JOB: Return the data below verbatim, line by line, and omit the pictures from your answer.
===
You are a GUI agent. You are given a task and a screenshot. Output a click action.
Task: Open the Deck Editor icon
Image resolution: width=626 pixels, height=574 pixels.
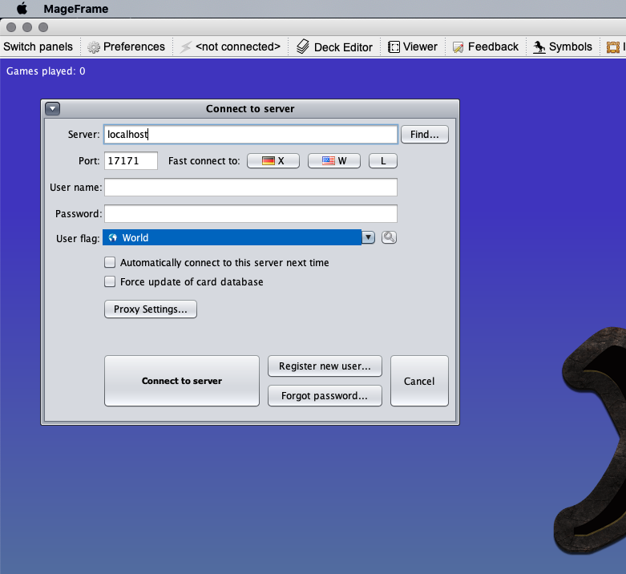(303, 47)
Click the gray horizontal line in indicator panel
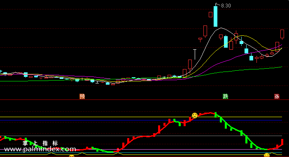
===
FINISHED EXERCISE:
You are a GUI agent. You are given a task and a screenshot. Output a click action.
Task: Open the Deck Editor icon
Image resolution: width=626 pixels, height=574 pixels.
(303, 47)
Click the gray horizontal line in indicator panel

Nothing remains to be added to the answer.